In fact, TekCyte’s research has shown that catheters and cannulae coated with BIOINVISIBLE could have markedly reduced rates of biofilm from organisms such as Candidaalbicans, Pseudomonas aeruginosa and Staphylococcus aureus.
Urinary tract infections are one of the most common types of infection associated with catheters and is almost always the result of the development of biofilm. According to the Centre for Disease Control in the United States, approximately 75% of UTI’s are associated with a urinary catheter2.
Several studies have shown that opportunistic pathogenic yeast C. albicans can form polymicrobial biofilms, in vitro and in vivo, and that these biofilms can affect disease course and management. Polymicrobial biofilms such as this are often resistant to antimicrobial drugs.
Many researchers have tried to target microbial biofilms to reduce their impact on patient outcomes, however unfortunately current conventional antimicrobial strategies don’t work well to counter biofilm development.
By combating the formation of biofilm on medical devices, it helps to reduce the possibility of later complications for patients. This has long been a complex issue for health practitioners, however, we are now on the cusp of great advances thanks to the active role that BIOINVISIBLE™ can play in reducing complications from medical devices.
The patented BIOINVISIBLE™ manufacturing process has been scaled up for coating stents and TekCyte is ready to meet commercial demands for the coating in this sector of the industry.

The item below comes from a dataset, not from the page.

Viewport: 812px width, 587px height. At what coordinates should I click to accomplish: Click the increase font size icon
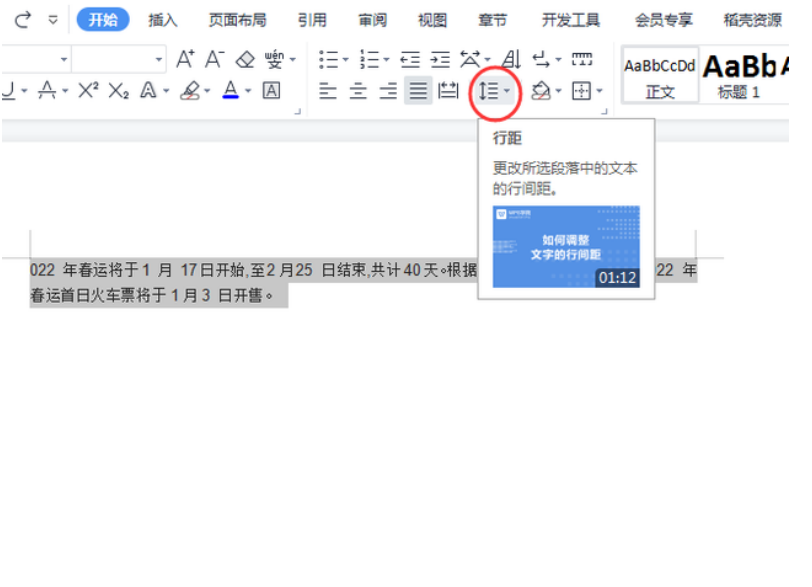pyautogui.click(x=185, y=60)

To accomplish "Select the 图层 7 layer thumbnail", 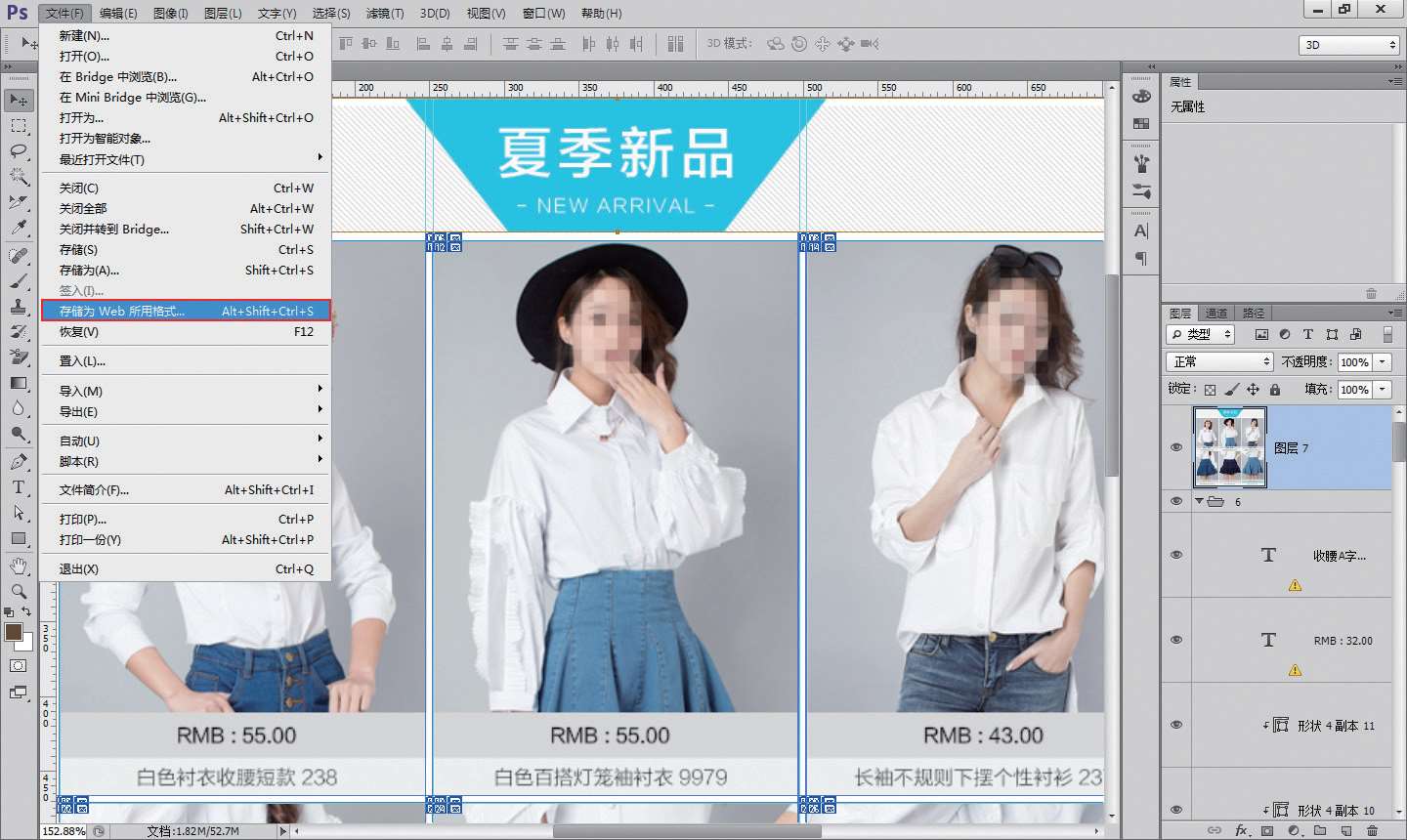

- Candida albicans can form polymicrobial biofilms, in vitro and in vivo https://www.ncbi.nlm.nih.gov/pmc/articles/PMC8894716/#B150
- Assefa M, Amare A. Biofilm-Associated Multi-Drug Resistance in Hospital-Acquired Infections: A Review. Infect Drug Resist. 2022 Aug 31;15:5061-5068. doi: 10.2147/IDR.S379502. PMID: 36068834; PMCID: PMC9441148. https://www.ncbi.nlm.nih.gov/pmc/articles/PMC9441148/